Additionally, she has been commissioned by the Smithsonian Anacostia Museum, Luther College, WETA Television, WPFW 89.3fm, WAMU | American University Radio, Al Jazeera, The Kojo Nnamdi Show, Howard University, David C. Driskell Center, the Phillips Collection, the African American Museum in Philadelphia, Mc Daniel College Salisbury University, Harvey B. Gantt Center, Phillips Collection, American University, National Museum of African American History and Cultureto teach workshops, give commentary, and or present about her artwork. In 2016, Robles-Gordon was selected for the Centro Cultural Costarricense-Norteamericano, Back the Roots, Teaching Residency in Limon, Costa Rica. In 2017, she participated in a teaching residency with Washington Projects for the Arts and DC Public Schools.
In January 2019, Robles-Gordon will be participating in an Artist/Scholar residency at the American Academy in Rome. In 2020, Robles-Gordon will be featured in solo exhibitions at American University, Katzen Art Center and at La Universidad del Sagrado Corazón in San Antonio, Puerto Rico.
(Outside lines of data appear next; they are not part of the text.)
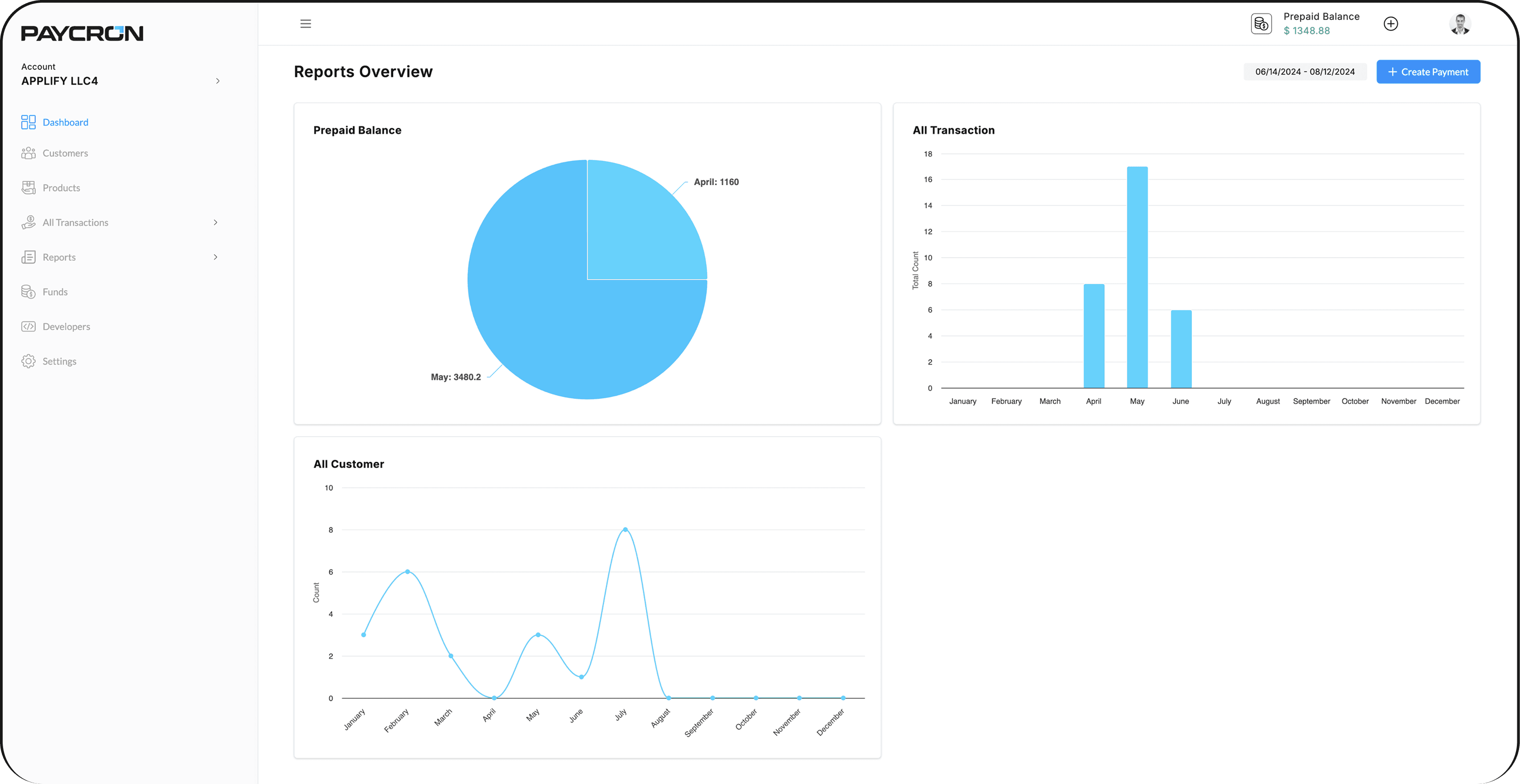
Task: Click the PAYCRON logo
Action: (x=81, y=34)
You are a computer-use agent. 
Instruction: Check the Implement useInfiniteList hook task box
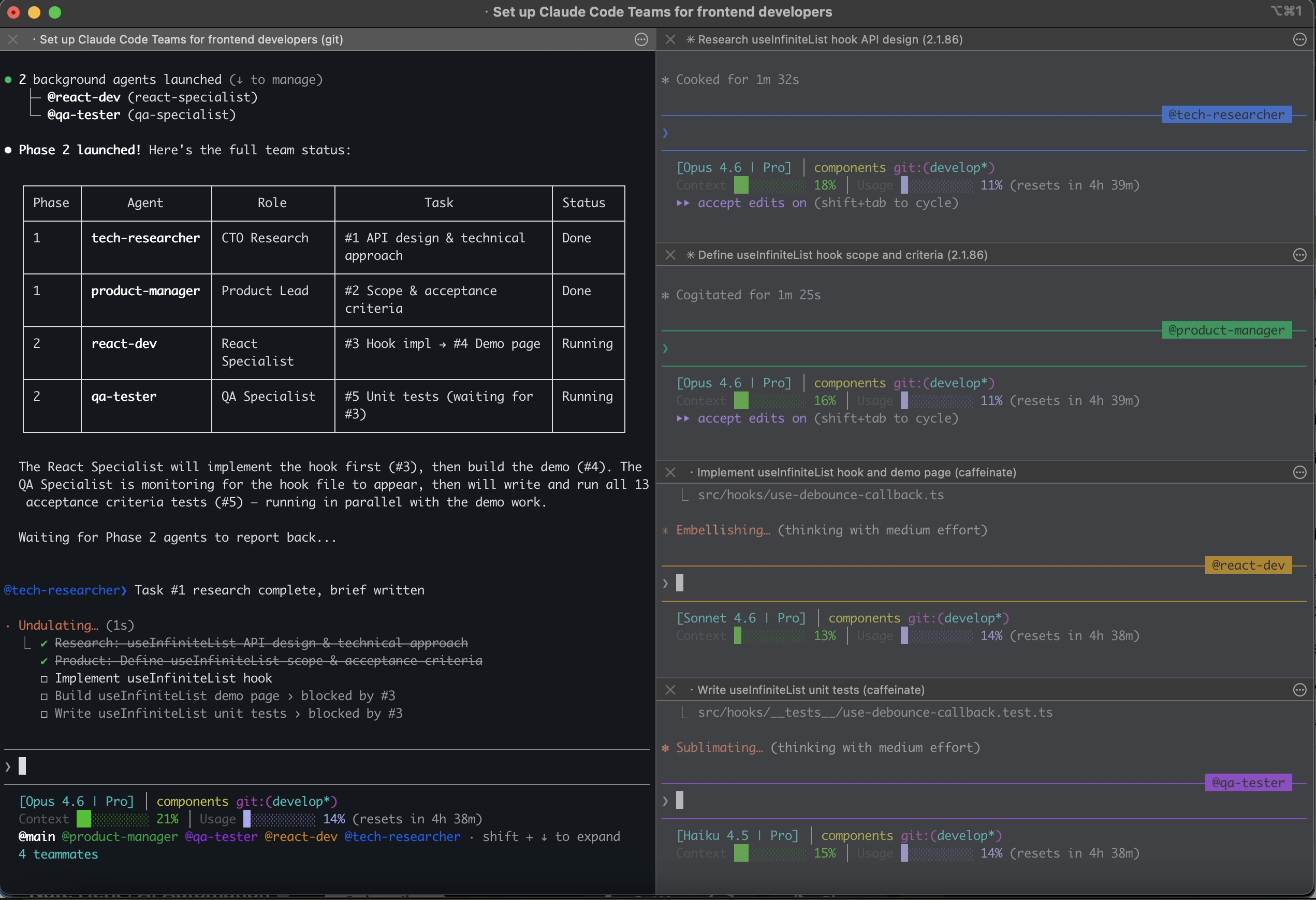(x=44, y=679)
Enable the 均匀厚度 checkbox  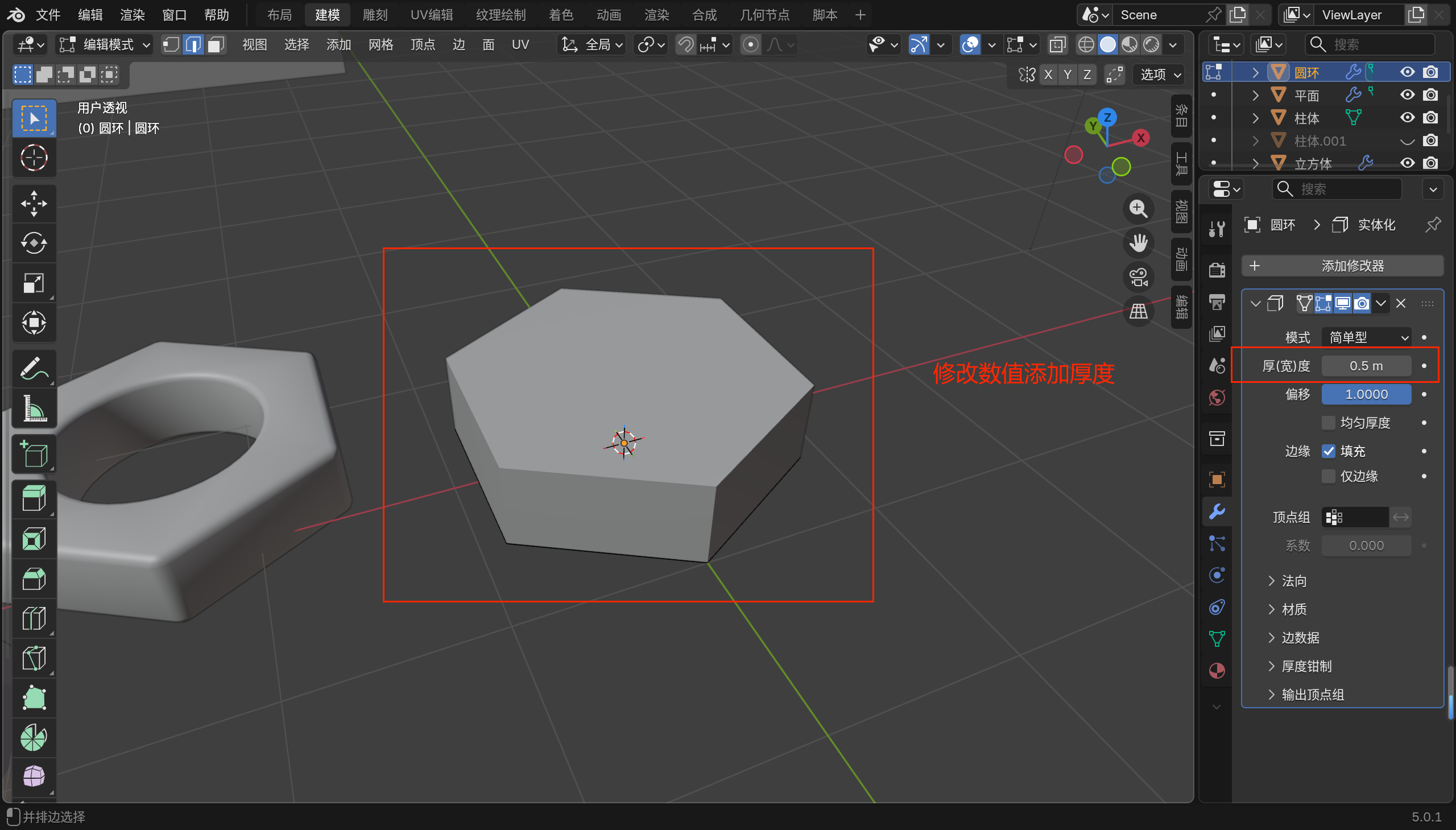[x=1329, y=423]
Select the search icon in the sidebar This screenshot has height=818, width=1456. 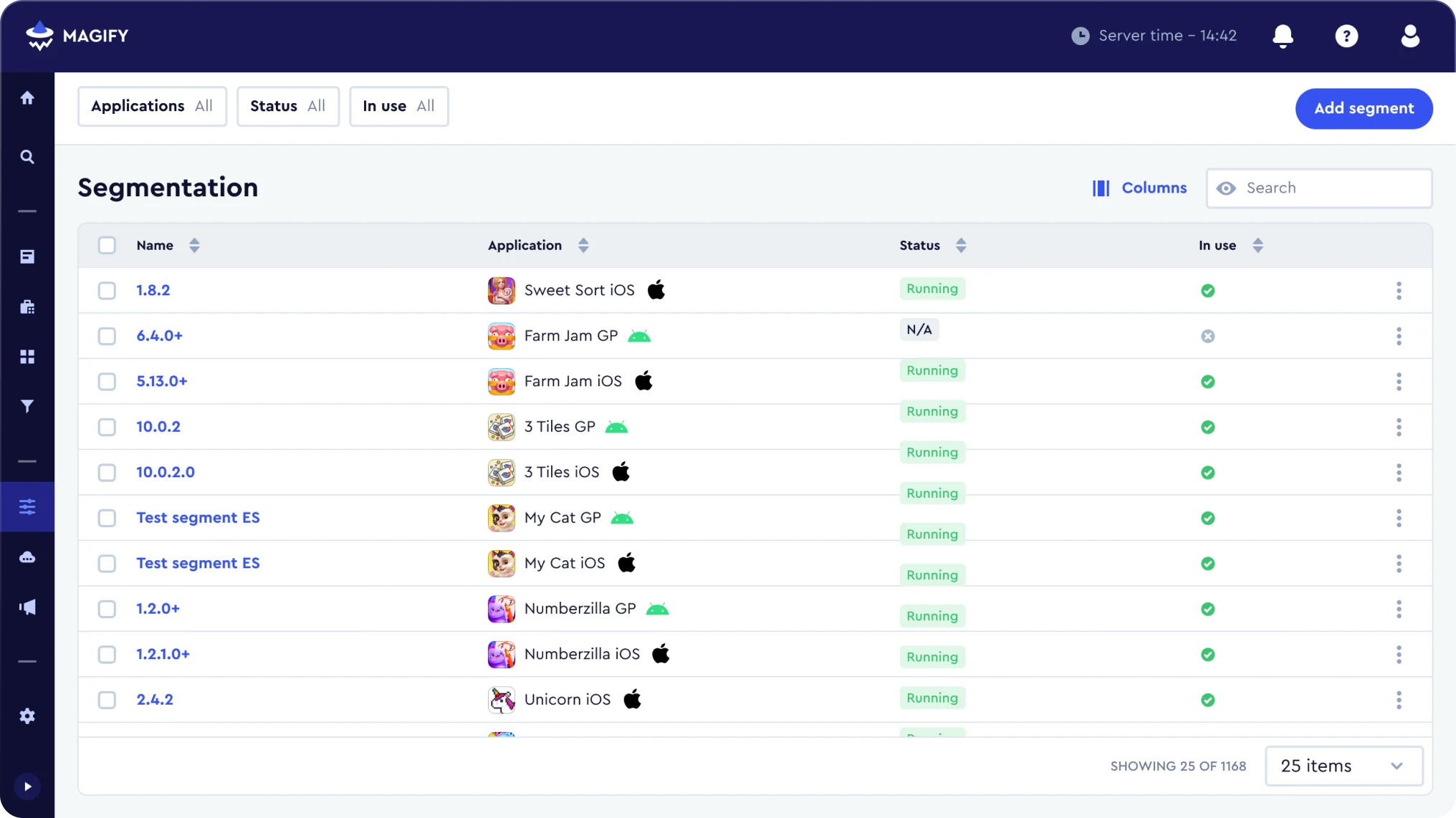click(27, 156)
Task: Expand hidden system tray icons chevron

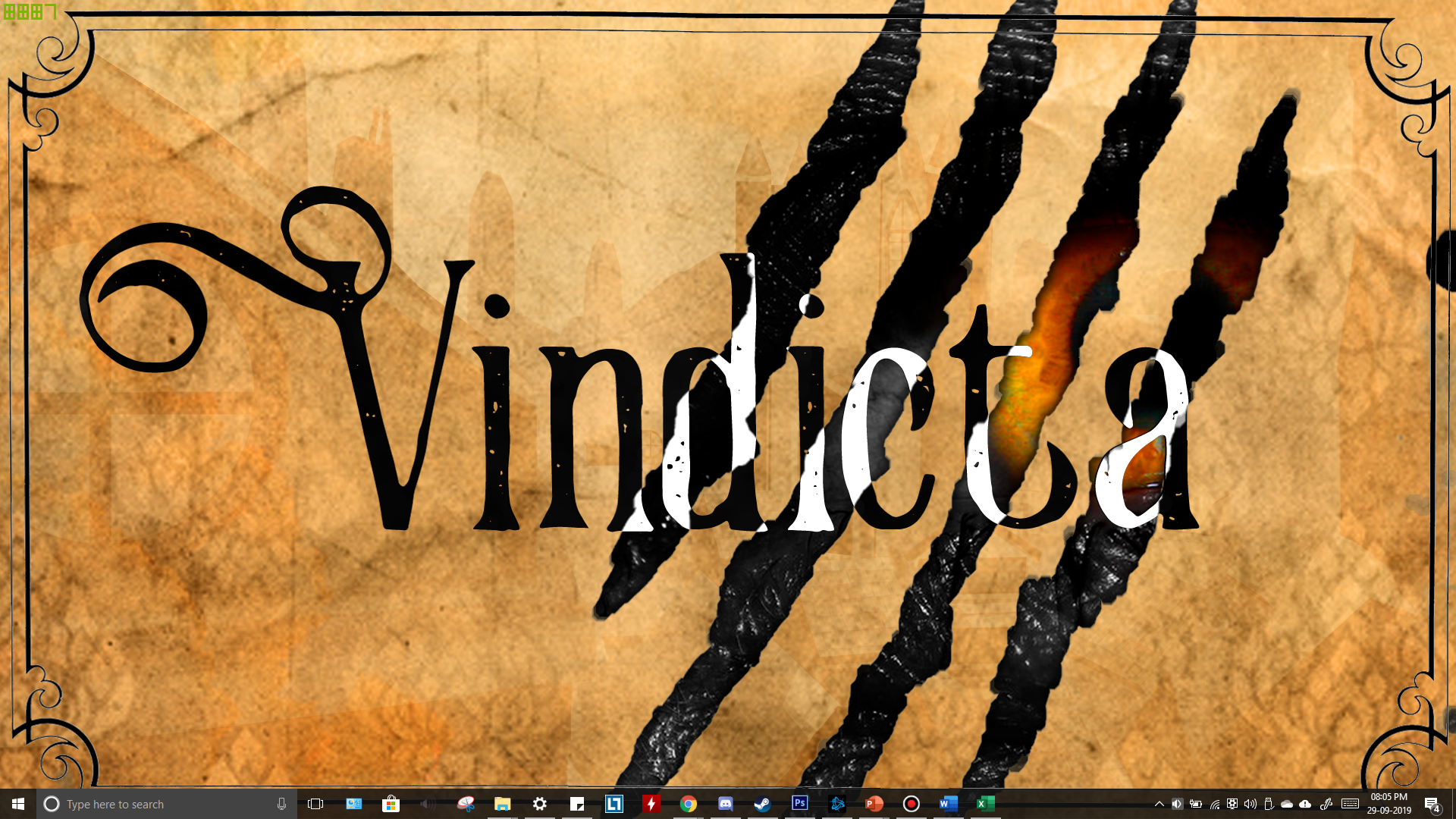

My artwork is a visual representation of my hybridism: a fusion of my gender, ethnicity, cultural, and social experiences. I impose colors, imagery, and materials that evoke femininity and tranquility with the intent of transcending or balancing a specific form. I associate working with light, color, and energy as a positive means to focus on the healing power found in the creative process and within us all. It is my belief that colors have both feminine and masculine energies and each color represents a specific aspect of nature.
I desire my artwork to embody my spiritual connection to color and project a sense of energy to positively affect others. Merging colored feminine objects and masculine forms visually fuses the various materials and energies. Through the use of found objects I seek to symbolically articulate the need to recycle energy and power inherent to discarded materials. The intention is to examine the parallels between how humanity perceives its greatest resources, men, and women versus how we treat our possessions and environment.